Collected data

------------------------------------------------------------

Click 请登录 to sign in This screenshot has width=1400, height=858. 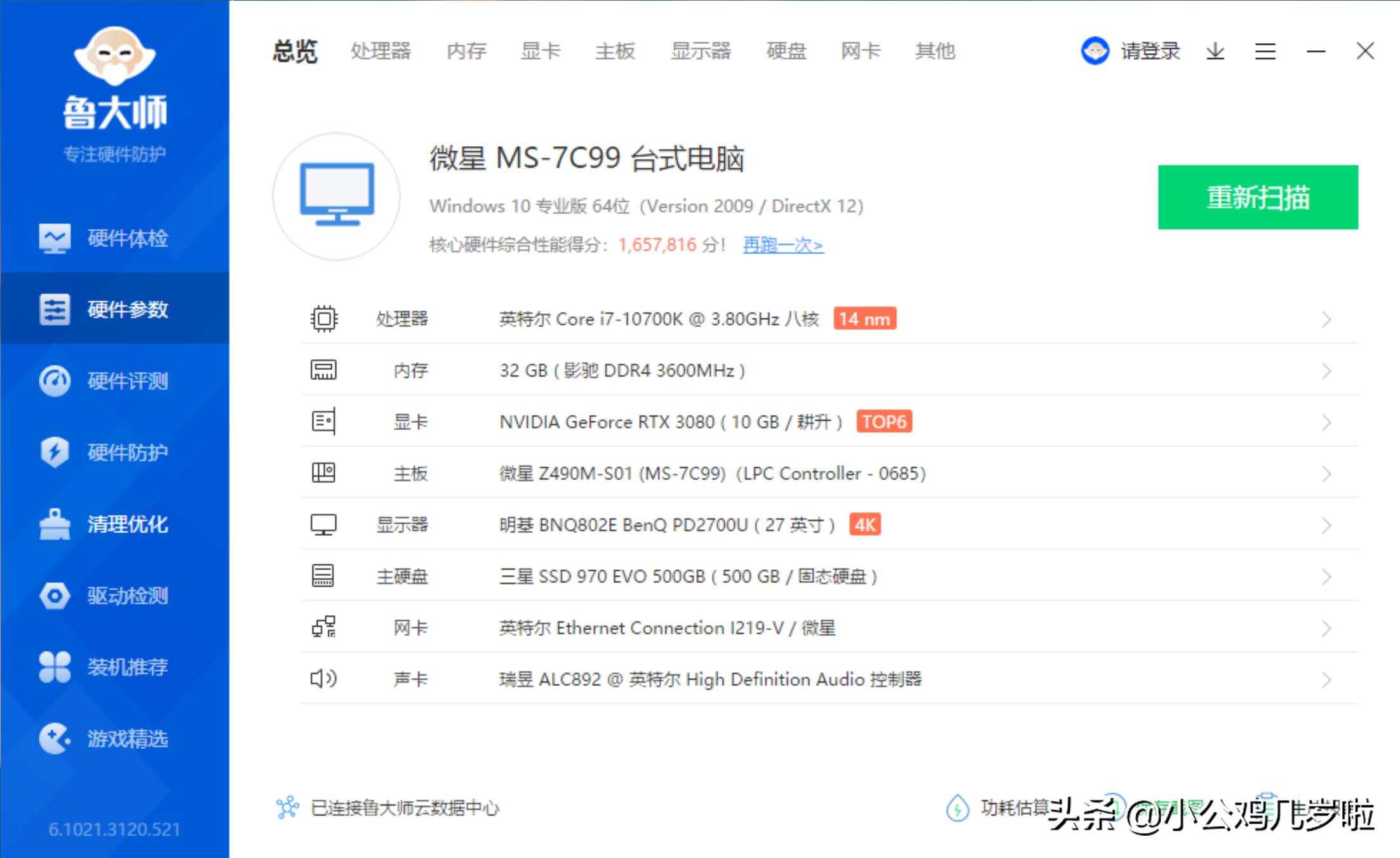point(1150,51)
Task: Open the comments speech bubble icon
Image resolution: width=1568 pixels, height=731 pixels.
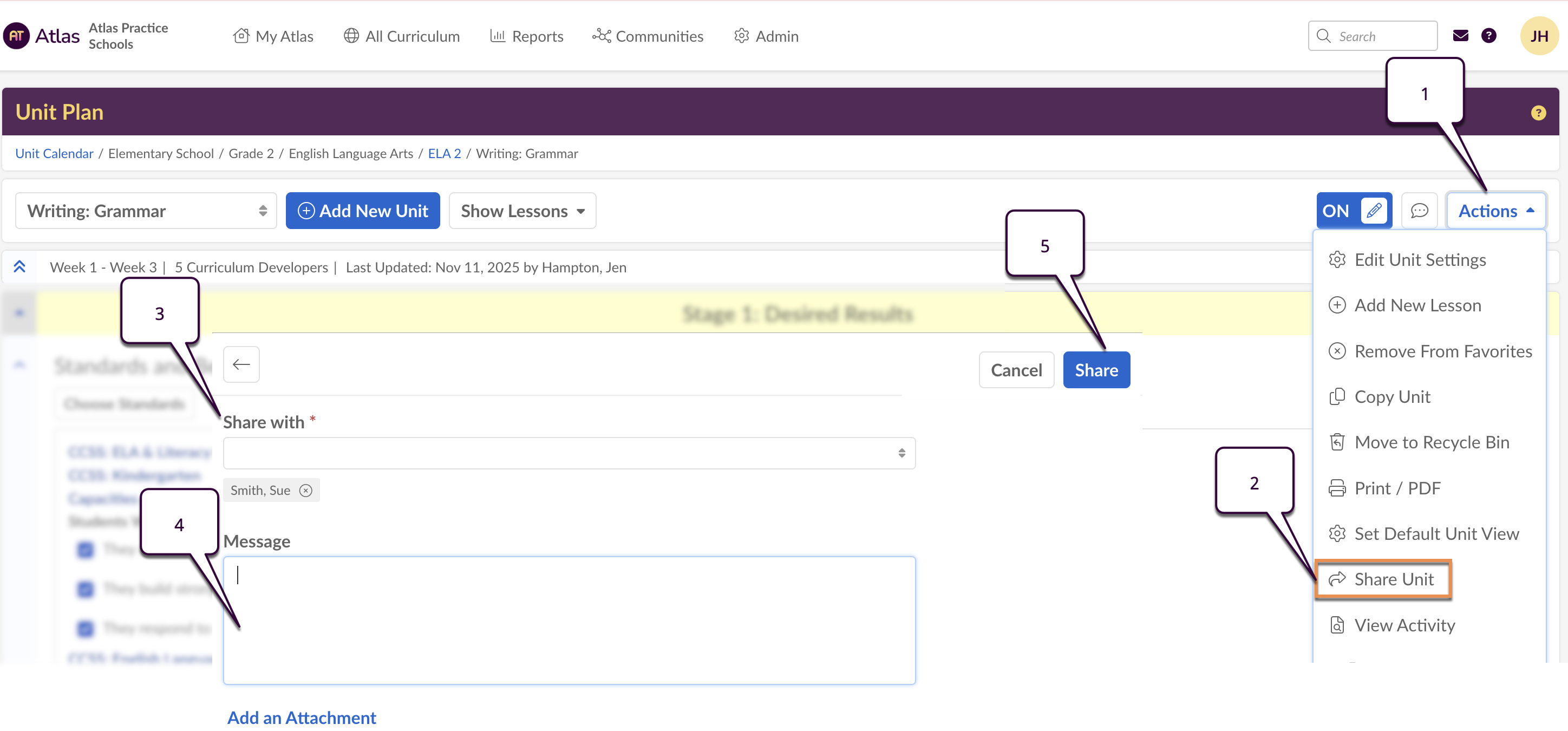Action: click(x=1419, y=211)
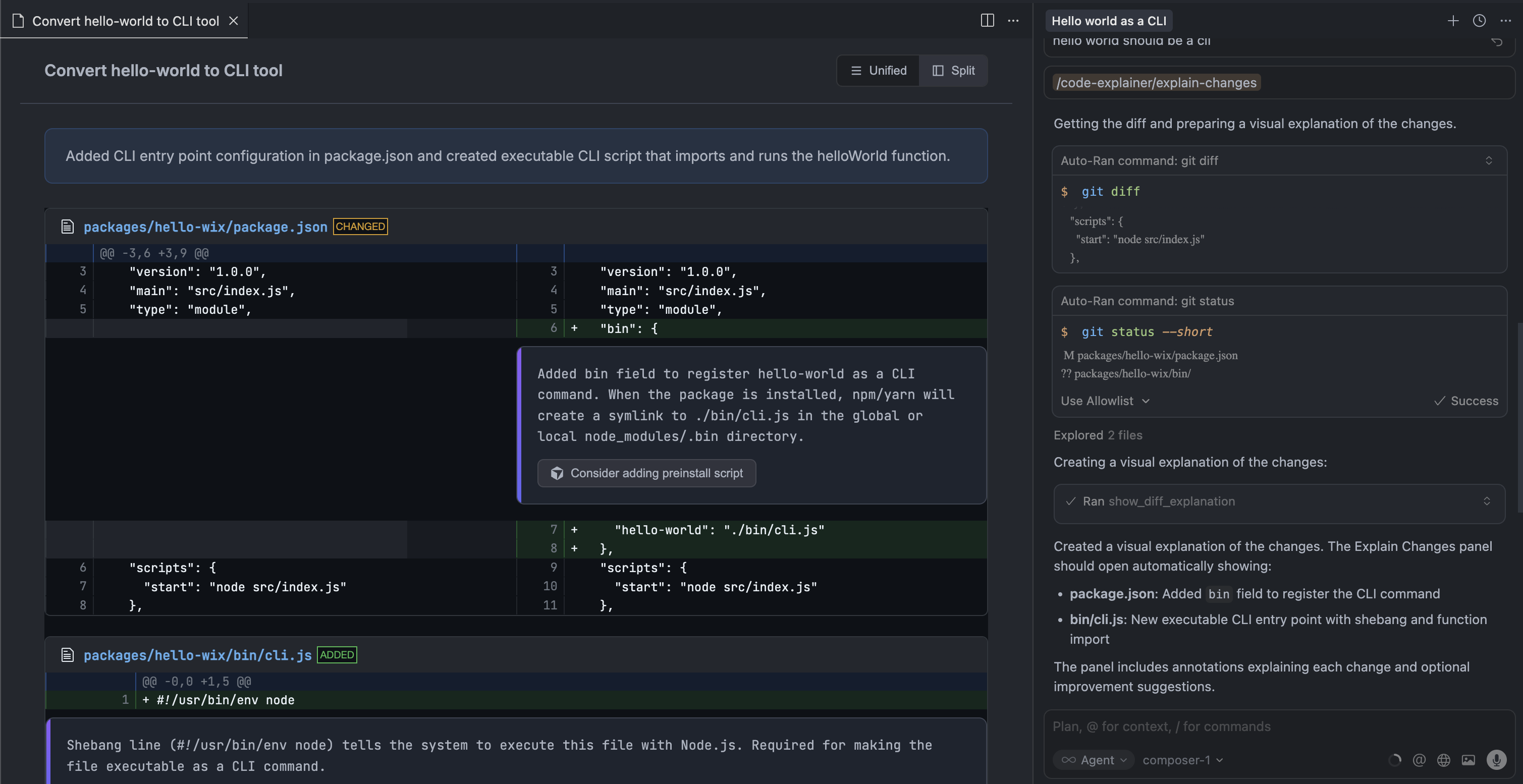Expand the Use Allowlist dropdown
The width and height of the screenshot is (1523, 784).
pyautogui.click(x=1105, y=400)
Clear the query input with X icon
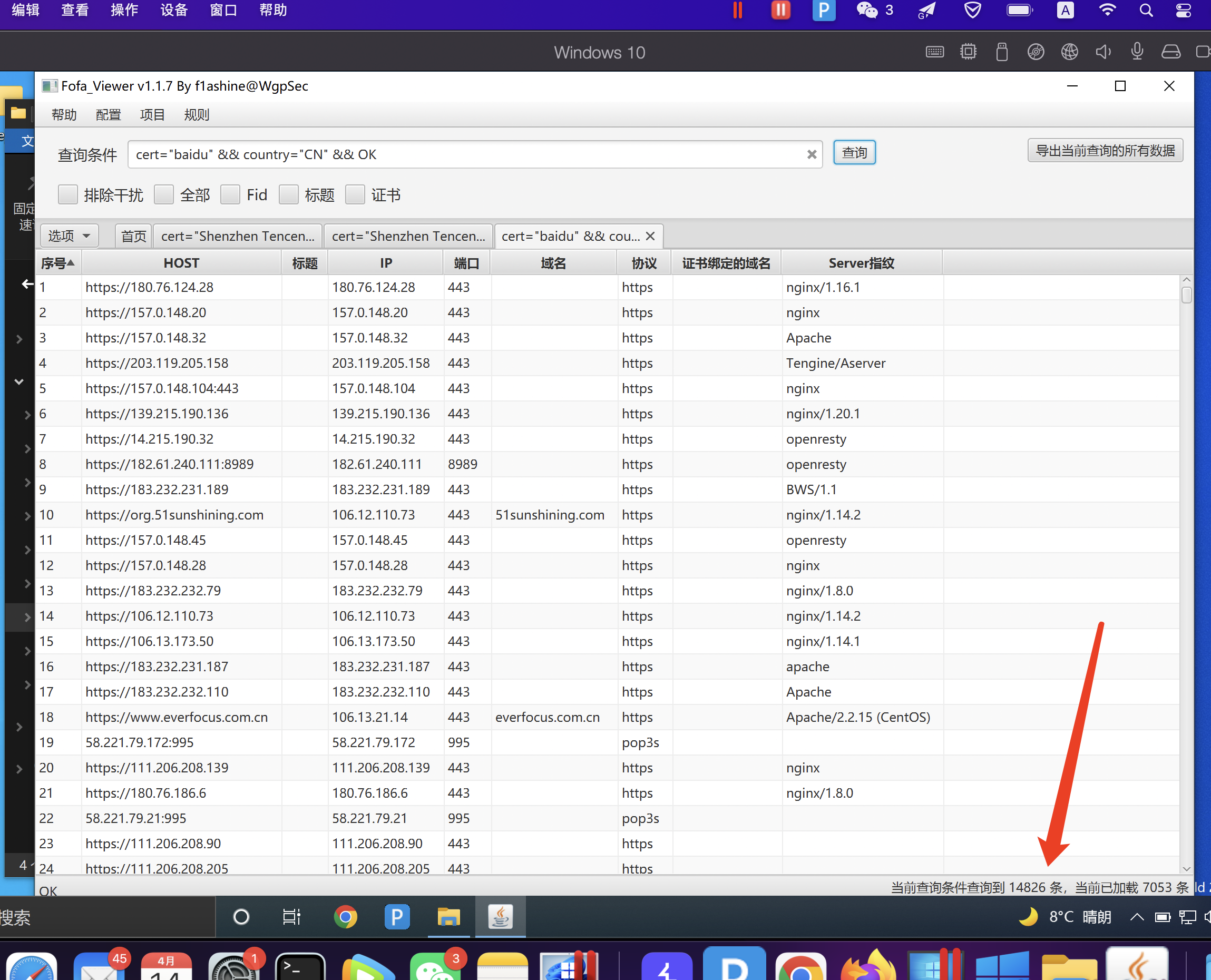The image size is (1211, 980). point(811,155)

------------------------------------------------------------

> **Exercise aim**:
Pictures are to be left out when the lines from the one containing "Task: Open the comments speech bubble icon" through the end of the records above are repeated exactly; no other line is wanted.

> **Exercise response**:
Task: Open the comments speech bubble icon
Image resolution: width=1568 pixels, height=731 pixels.
Action: click(x=1419, y=211)
Expand the Use Allowlist dropdown
The width and height of the screenshot is (1523, 784).
pyautogui.click(x=1105, y=400)
Clear the query input with X icon
The image size is (1211, 980). point(811,155)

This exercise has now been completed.